本文总结一下 Signal Catcher 线程在收到 SIGQUIT(3)后,Dump 信息的流程。

最主要还是解析 ANR trace种每种数据的含义,让我们更清晰的认识 trace。

Android SourceCode: 6.0

Keyword:block signal,kRunnable,kSuspended,Checkpoint,traces.txt


1.ART中 block 信号

信号的block在虚拟机启动的时候就做了。

bool Runtime::Init(RuntimeArgumentMap&& runtime_options_in) {
  ...
  BlockSignals();
  ...
}
void Runtime::BlockSignals() {
  SignalSet signals;
  signals.Add(SIGPIPE);
  // SIGQUIT is used to dump the runtime's state (including stack traces).
  signals.Add(SIGQUIT);
  // SIGUSR1 is used to initiate a GC.
  signals.Add(SIGUSR1);
  signals.Block();
}

这里需要关注的是:在主进程中屏蔽信号,主进程创建出来的线程将会继承掩码,同样屏蔽信号

在这里相当于把 SIGPIPE,SIGQUIT,SIGUSR1这三个信号都屏蔽了。

2.SignalCatcher线程的启动

void Runtime::DidForkFromZygote(JNIEnv* env, NativeBridgeAction action, const char* isa) {
  ...
  StartSignalCatcher();
  ...
}

从这里可以看到 signal catcher线程的启动是从 DidForkFromZygote()函数启动的,

说明 zygote进程中并没有 signal catcher 线程的存在,可以使用ps -t 看一下。

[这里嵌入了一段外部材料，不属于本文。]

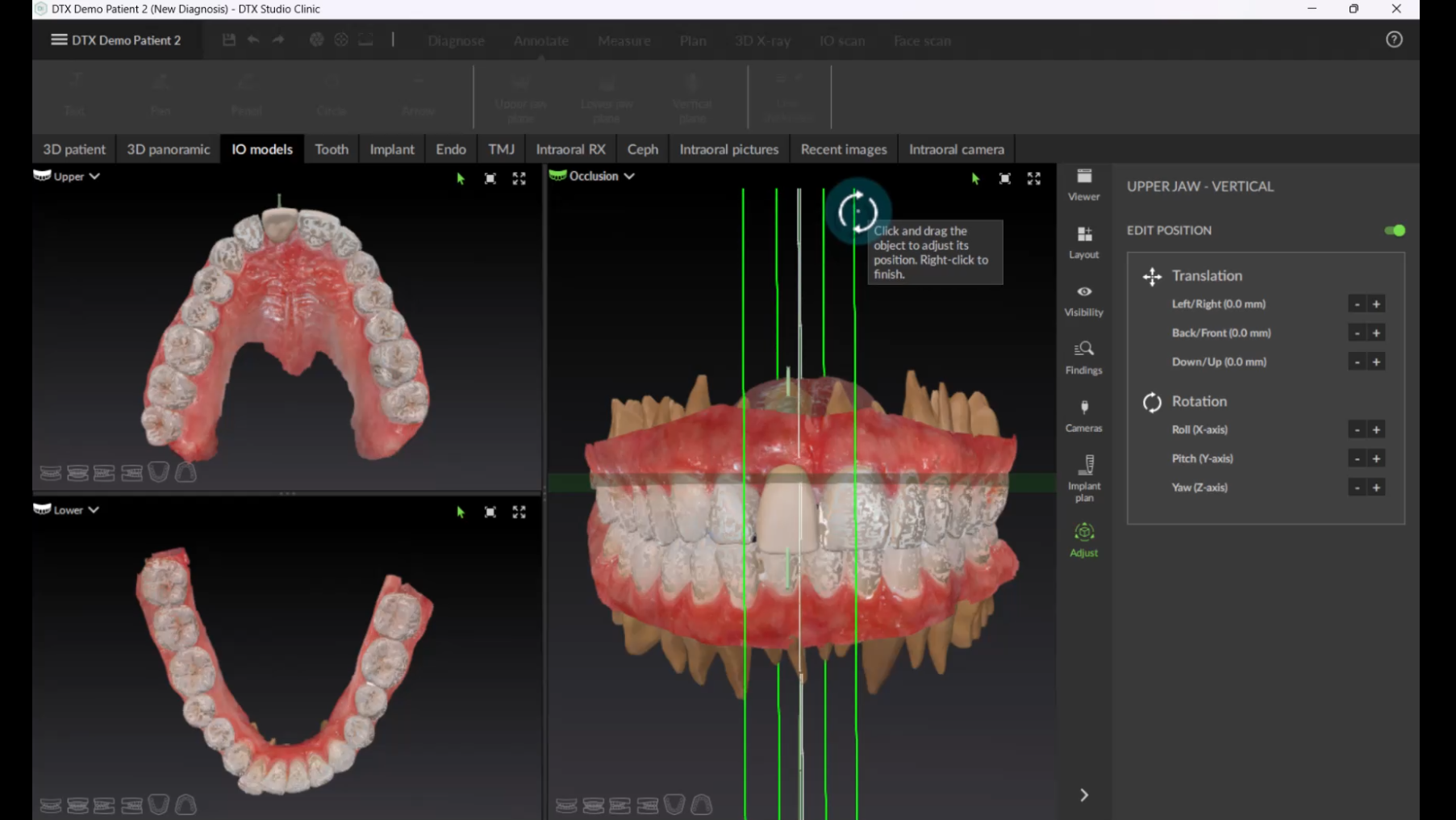Open the Cameras panel
This screenshot has height=820, width=1456.
(1083, 415)
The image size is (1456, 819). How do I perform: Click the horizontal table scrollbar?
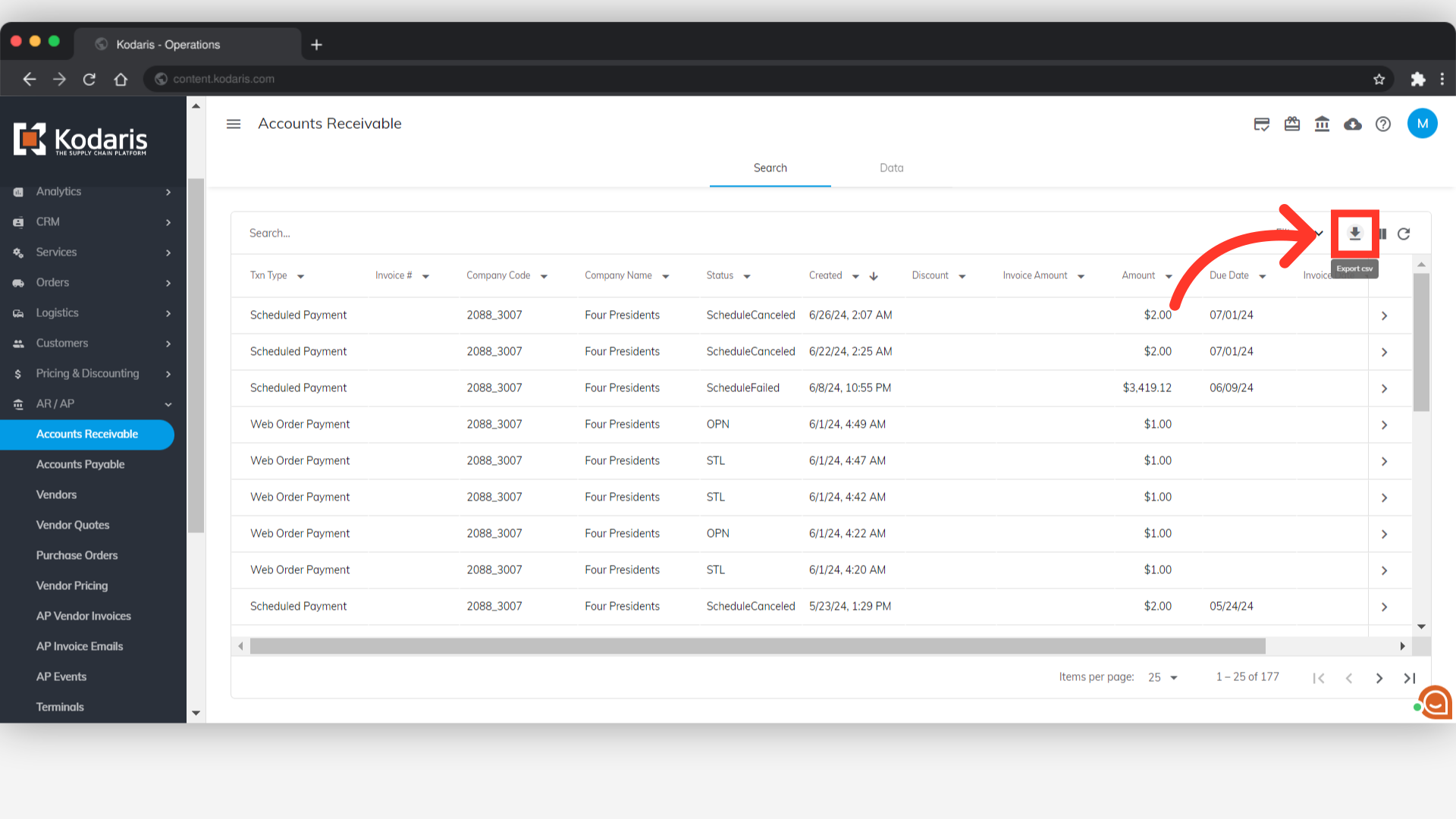(757, 646)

void Runtime::StartSignalCatcher() {
  if (!is_zygote_) {
    signal_catcher_ = new SignalCatcher(stack_trace_file_);
  }
}
SignalCatcher::SignalCatcher(const std::string& stack_trace_file)
    : stack_trace_file_(stack_trace_file),
      lock_("SignalCatcher lock"),
      cond_("SignalCatcher::cond_", lock_),
      thread_(nullptr) {
  SetHaltFlag(false);
  // Create a raw pthread; its start routine will attach to the runtime.
  CHECK_PTHREAD_CALL(pthread_create, (&pthread_, nullptr, &Run, this), "signal catcher thread");
  Thread* self = Thread::Current();
  MutexLock mu(self, lock_);
  while (thread_ == nullptr) {
    cond_.Wait(self);
  }
}

 创建线程执行 signal_catcher.cc的 Run方法:

void* SignalCatcher::Run(void* arg) {
  SignalCatcher* signal_catcher = reinterpret_cast<SignalCatcher*>(arg);
  CHECK(signal_catcher != nullptr);
  Runtime* runtime = Runtime::Current();
  CHECK(runtime->AttachCurrentThread("Signal Catcher", true, runtime->GetSystemThreadGroup(),
                                     !runtime->IsAotCompiler()));
  Thread* self = Thread::Current();
  DCHECK_NE(self->GetState(), kRunnable);
  {
    MutexLock mu(self, signal_catcher->lock_);
    signal_catcher->thread_ = self;
    signal_catcher->cond_.Broadcast(self);
  }
  // Set up mask with signals we want to handle.
  SignalSet signals;
  signals.Add(SIGQUIT);
  signals.Add(SIGUSR1);
  while (true) {
    int signal_number = signal_catcher->WaitForSignal(self, signals);
    if (signal_catcher->ShouldHalt()) {
      runtime->DetachCurrentThread();
      return nullptr;
    }
    switch (signal_number) {
    case SIGQUIT:
      signal_catcher->HandleSigQuit();
      break;
    case SIGUSR1:
      signal_catcher->HandleSigUsr1();
      break;
    default:
      LOG(ERROR) << "Unexpected signal %d" << signal_number;
      break;
    }
  }
}

这里在 Run函数中,Attach Thread之后,才执行signal_catcher->cond_.Broadcast(self);

是为了保证Signal Catcher构造完成后,signal catcher线程已经运行且已经attach到当前VM。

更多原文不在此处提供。